Wilders, the founder and leader of Party for Freedom (PVV), tweeted in Dutch on Thursday, "Tremendously disturbing news. Until all the facts about the corruption investigation are known, PVV will suspend its public activities."
A member of Wilders' security team was arrested on suspicion of leaking details about his campaign to a Dutch-Moroccan criminal gang. The officer, an Utrecht policeman of Moroccan descent identified under the name Faris K, was responsible for screening locations where Wilders would make public appearances.
Security services provided by DBB, responsible for the safety of important figures in the Dutch government, is investigating the leak. They claim that Faris K had been previously investigated for allegedly revealing confidential information.
National chief of police Erik Akerboom made a statement claiming that Wilders' safety was not threatened. Wilders replied with a tweet criticizing the DBB, "If I cannot trust the service that is supposed to protect me, then I can no longer function. This is unacceptable."
Prime Minister Mark Rutte, of the center-right People's Party for Freedom and Democracy (VVD), and Wilders" chief political rival, refused to comment but did meet with Wilders to discuss the suspension of his campaign. Wilders tweeted that the security breach "is a serious case that fortunately is also being taken seriously by the government," following the meeting.

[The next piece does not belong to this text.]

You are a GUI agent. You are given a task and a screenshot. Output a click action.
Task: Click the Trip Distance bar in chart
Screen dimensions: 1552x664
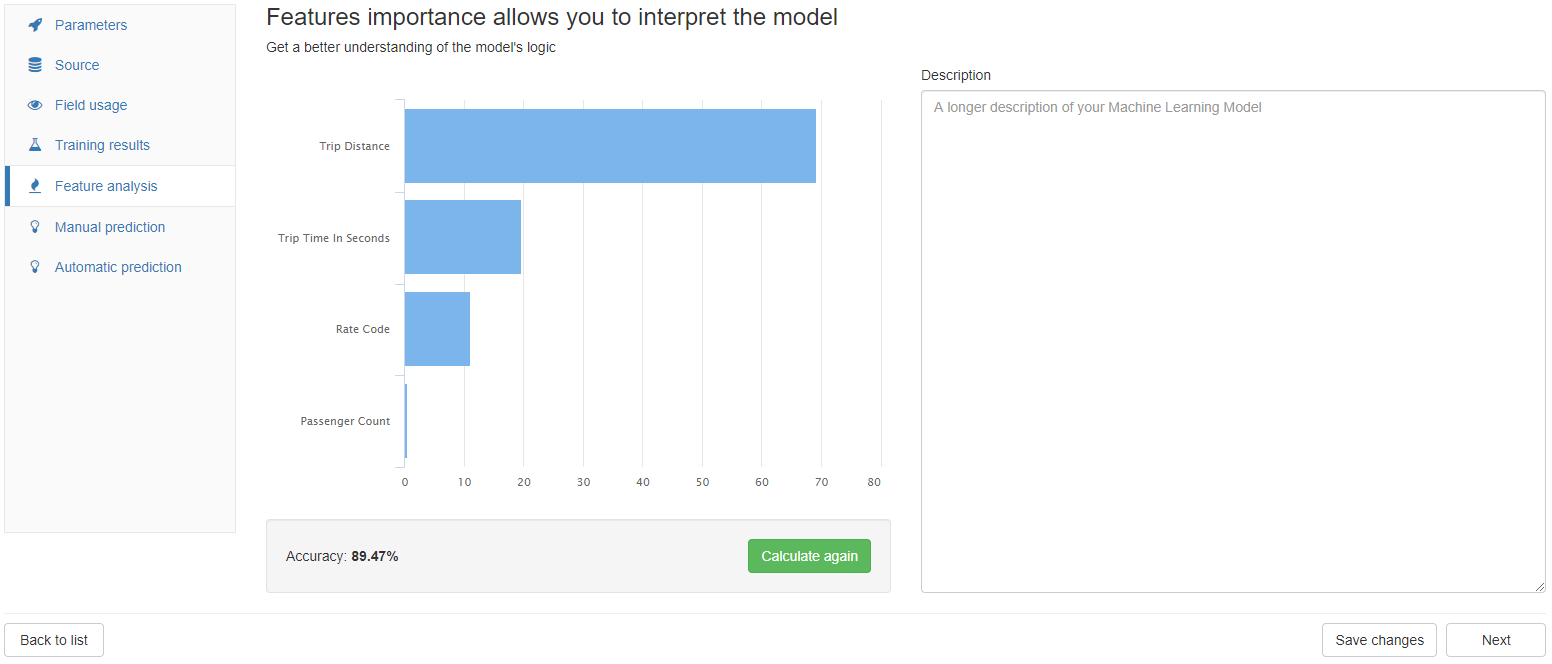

Faris K was released from police custody on Thursday, but has been suspended pending the investigation. Faris' brother, also a police officer, was arrested as well. Police have not commented on either case.

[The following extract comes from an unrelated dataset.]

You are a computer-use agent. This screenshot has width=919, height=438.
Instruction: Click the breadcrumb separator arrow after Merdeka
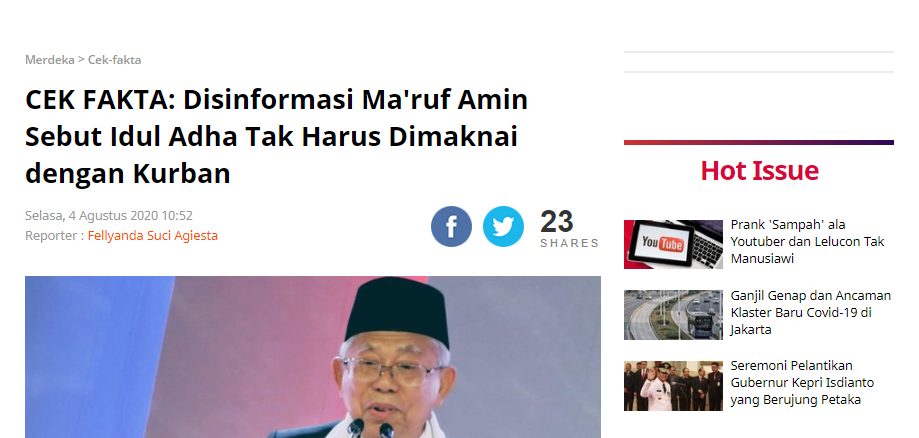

PVV currently controls 12 of the 150 seats in the Dutch House of Representatives. They reflect the beliefs of their founder, including nationalism, right-wing populism, anti-Islamism, and euroscepticism. Wilders considers himself a liberal, however, and distances himself from some authoritarian right-wing groups.

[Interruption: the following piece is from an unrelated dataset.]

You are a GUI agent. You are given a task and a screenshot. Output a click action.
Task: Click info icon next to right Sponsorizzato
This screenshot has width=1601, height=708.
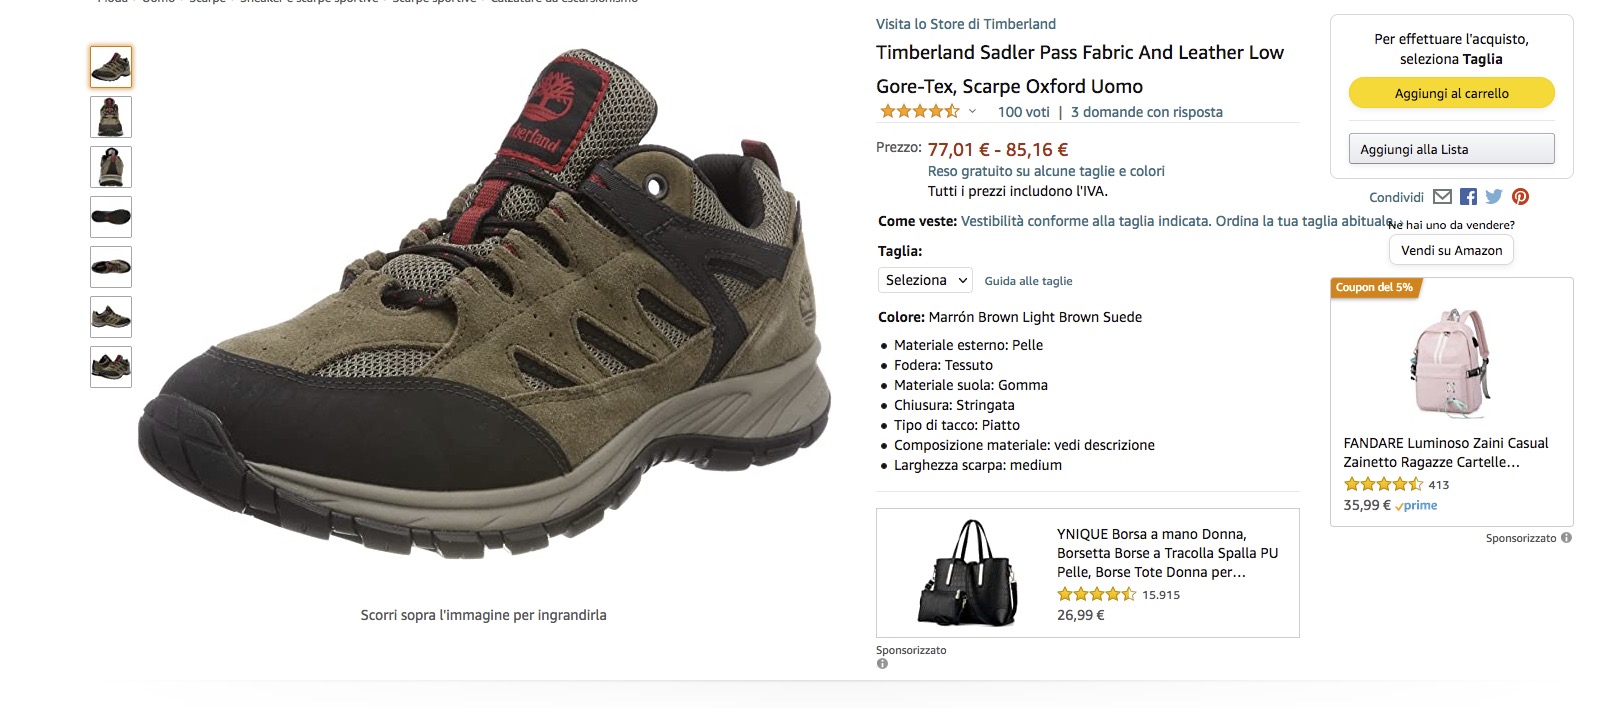click(x=1566, y=538)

Prior to the campaign suspension, PVV was a frontrunner in parliamentary elections, neck and neck with the incumbent VVD. However, even if PVV managed to become the largest party in the Dutch parliament, Wilders would almost certainly not become prime minister, as the other parties have refused to form a coalition with him.
Over the years Wilders has received countless death threats, most prominently from Australian Salafist preacher Feiz Mohammad, who urged his followers to behead Wilders. The right-wing Dutch politician is also on a "hit list" published in the al-Qaeda-affiliated magazine Inspire. Since 2004, Wilders has lived under constant police protection.
The threats have not deterred Wilders from his anti-Islamic speech. "Not all are scum, but there is a lot of Moroccan scum in Holland who makes the streets unsafe," he told reporters in December 2016, comments that landed him in legal trouble. "If you want to regain your country, if you want to make the Netherlands for the people of the Netherlands, your own home, again, then you can only vote for one party."
Wilders recently argued that the Quran should be banned for sale because, as he explained, like Hitler's autobiography Mein Kampf, it promulgates hate speech."This is a book which even contains more anti-Semitism than Mein Kampf. It is full of calls to violence," he told Dutch public broadcaster WNL in February 2017.